The headquarters of the California State Teachers Retirement System in Sacramento. Like many big pension funds, it's increasingly invested in a riskier manner to meet return targets. This led to its investment with Cerberus Capital Management and the gunmaker that built the weapon used in the Newtown massacre.
Just to lay it out for you:
• Adam Lanza, a disturbed young man, killed 20 children, his mother, and six other adults in Newtown, Connecticut on Friday before killing himself
• He used a "Bushmaster" automatic rifle, a civilian variation of the AR-15, a military rifle that traces its heritage to the M-16
• The company that owns Bushmaster, Freedom Group, is owned by Cerberus Capital Management, a prominent private equity fund that...
• Raised at least $500 million from the California State Teachers' Retirement System (CalSTRS) for a fund that invested in Freedom Group.
It's one of those gruesome loops – the serpent eating its own tail – that can only result from the intersection of private-equity, the huge pension funds that provide private-equity with money, and the imperative for funds like CalSTRS to hit their annual return targets.
Dan Primack at Fortune and Andrew Ross Sorkin at the New York Times (and on KPCC's "Take Two" Tuesday morning) have been chasing this story as it developed. The latest is that Cerberus, in swift fashion, announced early Tuesday morning that it plans to sell its Freedom Group stake. This occurred after CalSTRS announced that it was reviewing its investments with Cerberus.
But why was CalSTRS investing with Cerberus in the first place?
Simple math. Like the much larger CalPERS state employee pension fund — $242.7 billion in assets — CalSTRS, with $154.8 billion under management, establishes annual return targets for its investments. CalSTRS currently expects 7.75 percent, a daunting goal at a time of stock market volatility and extremely low interest rates on bonds.

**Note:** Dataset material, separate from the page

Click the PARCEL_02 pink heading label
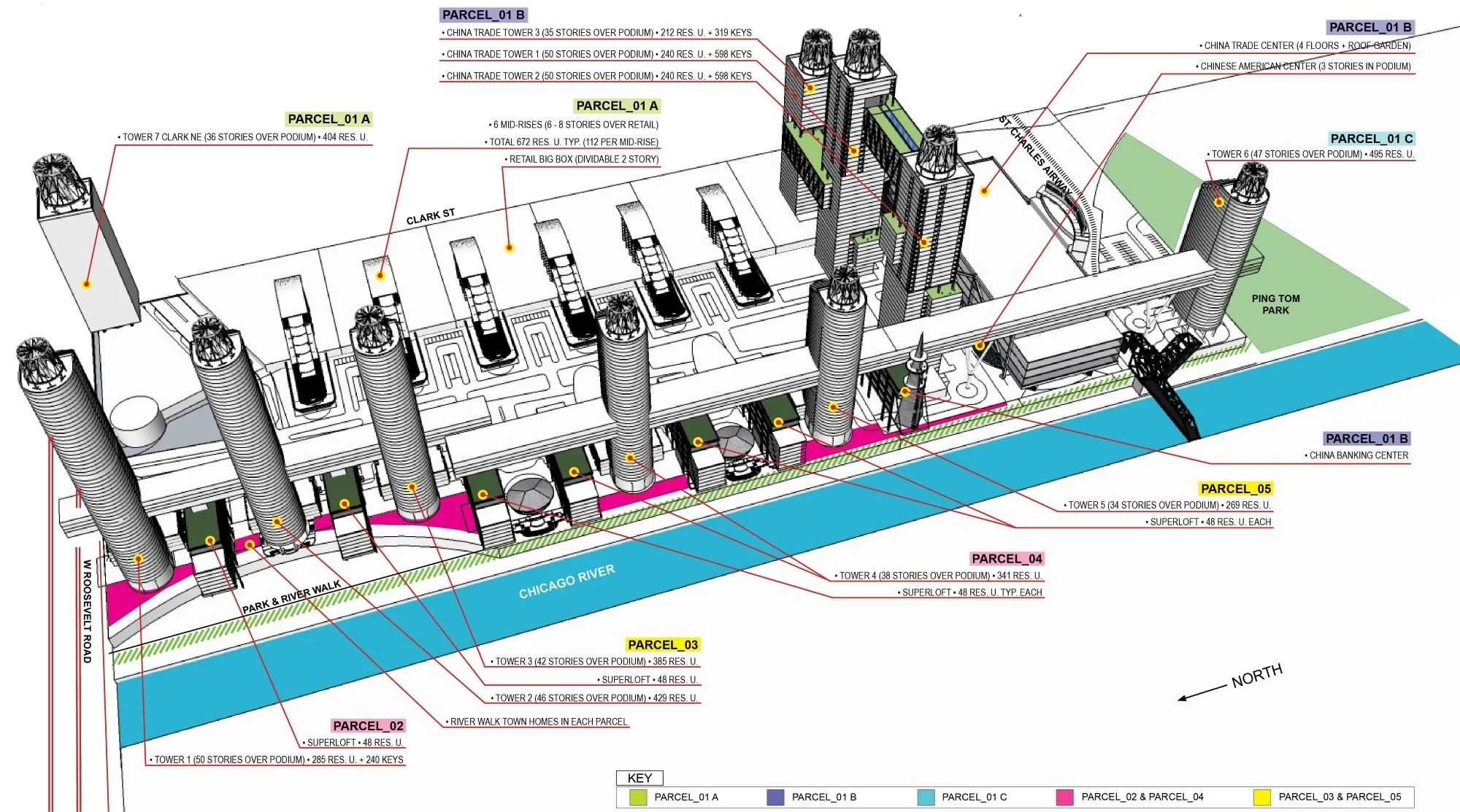pos(368,725)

This has compelled pension fund managers to make riskier investments. CalSTRS and CalPERS have "alternative" investments in their massive portfolios. Private equity and venture capital make up large chunks of these investments and funds like CalSTRS are anything but comfortable about transparently revealing the nature of the what kinds of companies its alternative portfolio is exposed to, as CalSTRS current disclosure policy demonstrates.
Unfortunately, venture capital, as I reported earlier this year, hasn't lived up to expectations. Private equity, on the other hand, has been supplying returns that far exceed targets — although since the financial crisis, CalSTRS has seen the performance in its alternative portfolio decline. On balance, says the fund's most recent disclosure, the return at 12.35 percent still beats that 7.75 percent target rate, even with VC in many cases dragging it down.
The issue here is that VC, made up of investments in entrepreneurial companies like Facebook, looks far more virtuous than private-equity chasing high growth markets in stuff like...civilian versions of weapons used to murder children and schoolteachers.
But the returns just aren't there.
CalSTRS has over $38 billion invested in the private-equity and VC aspect of its portfolio, and on the "buyout" front — "private equity" is what we used to know as "leveraged buyout" and CalSTRS tends to still use that term — it's a who's who: besides Cerberus, you've got Bain Capital (Mitt Romney's old firm), Blackstone, the Carlyle Group, KKR, and a host of others.
If you're as big as CalSTRS, you're one of the first stops for private-equity tycoons looking to raise money. Pension funds are the lifeblood of private equity — more so now that the pension funds are under pressure to work with investment partners that can bring in the double-digit payouts (even if those returns are diminished by the fees that swashbuckling Wall Street investors charge, something I wrote about back in April).
And realistically, if CalSTRS expects to hit its return targets and take care of the retirements of the state's teachers, it's going to continue to invest in riskier, higher-yielding undertakings. The problem of course is that once it commits money to a private-equity fund, it's the fund's job to produce the return. That could mean moving in and out of companies at a brisk clip and not expecting an entity like CalSTRS to interfere with the business.
That type of bargain leads to the extremely awkward position CalSTRS has now found itself in, as we continue to deal with the aftermath of Newtown.